We have two cases, the first one is when $$\lambda = 5$$. In this case we have the following:

$$\left[\begin{array}{ccccc} 4 & -3 \\ -4 & 3 \end{array}\right]$$ $$\left(\begin{array}{ccc}x\\y\end{ar ray}\right) =$$ $$\left(\begin{array}{ccc}0\\0\end{ar ray}\right)$$

So to find the eigenvectors corresponding to $$\lambda = 5$$, I think I should solve the system

$$\left[\begin{array}{ccccc} 4 & -3 \\ -4 & 3 \end{array}\right]$$

4x-3y = 0 ...(1)
-4x+3y = 0 ...(2)

How can I solve this? I'm not sure how this is done (if I minus (1) from (2) to eliminate x then the y would be eliminated as well).

Yes, that's exactly right! If you could solve the two equations for a single value of x and y, then there would be only one possible solution- and x= 0, y= 0 obviously satisfies it. The whole point of an "eigenvalue" is that there exist "non-trivial" (i.e. not x=0, y=0) solutions. And once that is true, there exist an infinite number of solutions: the set of all solutions to such an equation for an eigenvalue forms a subspace, the "eigen space".
What you can do is solve for one variable in term of the other. Here, for examply 4x= 3y so y= (4/3)x. Any vector of the form (x, (4/3)x) is in the eigenspace. You can also write that as x(1, 4/3) showing that any such vector is a multiple of (1, 4/3): the subspace is of dimension 1 and a basis for it is {(1, 4/3)}. Of course, if you don't like fractions, you could just factor a "3" out of that x and write (x/3)(3, 4). Since x could be any number, so can "x/3" and {(3, 4)} is a basis for the eigenspace corresponding to eigenvalue 5.

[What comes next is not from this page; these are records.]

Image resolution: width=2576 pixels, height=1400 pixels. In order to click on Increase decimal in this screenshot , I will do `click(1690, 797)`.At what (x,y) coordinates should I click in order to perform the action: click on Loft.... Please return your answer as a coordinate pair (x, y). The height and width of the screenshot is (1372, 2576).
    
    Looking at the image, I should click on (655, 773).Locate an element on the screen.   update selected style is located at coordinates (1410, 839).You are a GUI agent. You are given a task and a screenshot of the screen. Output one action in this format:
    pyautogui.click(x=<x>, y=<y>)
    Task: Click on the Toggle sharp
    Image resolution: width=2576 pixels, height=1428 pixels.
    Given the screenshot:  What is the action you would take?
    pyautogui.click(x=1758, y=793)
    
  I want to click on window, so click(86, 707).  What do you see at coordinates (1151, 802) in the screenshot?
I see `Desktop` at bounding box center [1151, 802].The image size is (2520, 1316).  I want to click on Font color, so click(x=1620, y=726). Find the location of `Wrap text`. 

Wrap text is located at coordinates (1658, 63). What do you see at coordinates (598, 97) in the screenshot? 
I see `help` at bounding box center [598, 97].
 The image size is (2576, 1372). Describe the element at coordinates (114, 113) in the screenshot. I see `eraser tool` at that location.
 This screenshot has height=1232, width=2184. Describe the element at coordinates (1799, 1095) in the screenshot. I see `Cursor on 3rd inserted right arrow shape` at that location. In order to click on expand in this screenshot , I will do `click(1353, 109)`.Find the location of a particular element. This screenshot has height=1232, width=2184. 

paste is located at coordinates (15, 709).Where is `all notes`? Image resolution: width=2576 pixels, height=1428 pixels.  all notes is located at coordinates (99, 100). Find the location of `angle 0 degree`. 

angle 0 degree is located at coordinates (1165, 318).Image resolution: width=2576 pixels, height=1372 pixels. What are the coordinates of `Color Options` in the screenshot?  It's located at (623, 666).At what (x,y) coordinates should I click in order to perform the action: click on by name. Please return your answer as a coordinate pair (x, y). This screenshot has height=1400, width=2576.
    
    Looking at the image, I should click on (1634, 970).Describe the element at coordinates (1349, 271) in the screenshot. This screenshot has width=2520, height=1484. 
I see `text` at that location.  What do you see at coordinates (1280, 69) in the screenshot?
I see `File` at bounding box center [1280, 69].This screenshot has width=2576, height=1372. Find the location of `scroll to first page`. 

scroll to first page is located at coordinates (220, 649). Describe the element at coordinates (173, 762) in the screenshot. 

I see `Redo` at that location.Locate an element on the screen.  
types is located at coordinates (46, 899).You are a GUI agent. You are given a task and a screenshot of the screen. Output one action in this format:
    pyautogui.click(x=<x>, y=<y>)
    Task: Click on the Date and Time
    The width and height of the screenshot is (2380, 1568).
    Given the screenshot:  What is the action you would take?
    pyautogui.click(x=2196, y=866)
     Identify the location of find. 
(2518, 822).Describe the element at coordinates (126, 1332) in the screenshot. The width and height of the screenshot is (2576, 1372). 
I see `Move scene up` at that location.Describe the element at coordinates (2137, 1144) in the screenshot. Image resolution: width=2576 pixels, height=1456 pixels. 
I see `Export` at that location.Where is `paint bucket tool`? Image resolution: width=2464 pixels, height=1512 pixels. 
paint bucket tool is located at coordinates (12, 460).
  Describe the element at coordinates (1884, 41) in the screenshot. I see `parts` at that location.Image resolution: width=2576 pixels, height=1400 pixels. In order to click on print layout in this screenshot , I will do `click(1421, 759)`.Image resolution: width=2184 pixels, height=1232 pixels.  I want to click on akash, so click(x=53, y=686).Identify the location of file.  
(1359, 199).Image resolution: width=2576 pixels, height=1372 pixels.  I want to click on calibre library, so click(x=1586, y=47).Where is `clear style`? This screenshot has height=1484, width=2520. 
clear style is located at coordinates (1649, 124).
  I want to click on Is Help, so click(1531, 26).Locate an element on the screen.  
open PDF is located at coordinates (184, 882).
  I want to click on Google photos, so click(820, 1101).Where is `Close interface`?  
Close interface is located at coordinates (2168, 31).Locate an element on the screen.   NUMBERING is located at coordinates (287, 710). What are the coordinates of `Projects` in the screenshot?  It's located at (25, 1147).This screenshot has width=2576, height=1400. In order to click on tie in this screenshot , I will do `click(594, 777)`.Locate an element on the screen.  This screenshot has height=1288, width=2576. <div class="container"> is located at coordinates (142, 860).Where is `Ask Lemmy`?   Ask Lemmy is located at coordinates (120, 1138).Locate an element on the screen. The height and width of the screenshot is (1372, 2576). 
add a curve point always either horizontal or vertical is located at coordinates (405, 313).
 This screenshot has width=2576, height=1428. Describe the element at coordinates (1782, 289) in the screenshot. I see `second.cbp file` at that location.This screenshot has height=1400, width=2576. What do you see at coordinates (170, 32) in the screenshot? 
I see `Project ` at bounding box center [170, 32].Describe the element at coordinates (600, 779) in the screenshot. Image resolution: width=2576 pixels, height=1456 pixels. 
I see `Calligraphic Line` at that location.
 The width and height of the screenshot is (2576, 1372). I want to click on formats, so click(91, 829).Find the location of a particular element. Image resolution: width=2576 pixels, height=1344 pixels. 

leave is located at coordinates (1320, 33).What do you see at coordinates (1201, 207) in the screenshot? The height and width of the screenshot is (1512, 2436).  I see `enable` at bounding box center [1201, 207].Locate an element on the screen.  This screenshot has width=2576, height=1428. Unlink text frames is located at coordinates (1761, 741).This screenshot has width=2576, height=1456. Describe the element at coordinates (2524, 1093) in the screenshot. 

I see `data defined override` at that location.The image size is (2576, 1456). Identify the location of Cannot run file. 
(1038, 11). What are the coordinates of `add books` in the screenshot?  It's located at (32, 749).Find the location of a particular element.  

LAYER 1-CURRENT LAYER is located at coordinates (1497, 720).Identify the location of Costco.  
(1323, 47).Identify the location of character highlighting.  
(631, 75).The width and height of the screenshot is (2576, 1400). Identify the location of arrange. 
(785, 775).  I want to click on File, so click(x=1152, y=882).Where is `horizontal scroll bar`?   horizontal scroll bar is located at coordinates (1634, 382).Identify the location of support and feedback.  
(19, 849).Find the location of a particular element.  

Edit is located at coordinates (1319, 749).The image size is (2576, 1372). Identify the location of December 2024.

Similarly, for eigenvalue -2x you have
$$\left[\begin{array}{cc} 1 & 3 \\ 4 & 2 \end{array}\right]\left[\begin{array}{c} x \\ y \end{array}\right]= left[\begin{array}{c}-2x \\ -2y\end{array}\right]$$
That is the same as x+ 3y= -2x or 3x+ 3y= 0 and 4x+ 2y= -2y or 4x+ 4y= 0. What x and y satisfy that? Again, you cannot solve for specific x or y but you can solve for y in terms of x or viceversa.

 

[roam]

...yes!

4x-3y = 0
-4x+3y = 0

x = 3/4y ( y is free)

x = $$\left(\begin{array}{ccc}x\\y\end{ar ray}\right) =$$ $$\left(\begin{array}{ccc}3/4 y\\y\end{ar ray}\right) =$$ $$y \left(\begin{array}{ccc}3/4\\1\end{ar ray}\right)$$


Ax = λx

Ax = $$\left[\begin{array}{ccccc} 1 & 3 \\ 4 & 2 \end{array}\right]$$ $$\left(\begin{array}{ccc}3/4 y\\y\end{ar ray}\right) =$$ $$5 \left(\begin{array}{ccc}3/4 y\\y\end{ar ray}\right) \Rightarrow$$ $$\left(\begin{array}{ccc}15/4 y\\5 y\end{ar ray}\right)$$

= 5x

(I know how to do the computations for the second case, $$\lambda = -2$$ )

I understand that system (λI-A) = 0 has non-trivial solutions.

Thanks very much for explaining, Best wishes.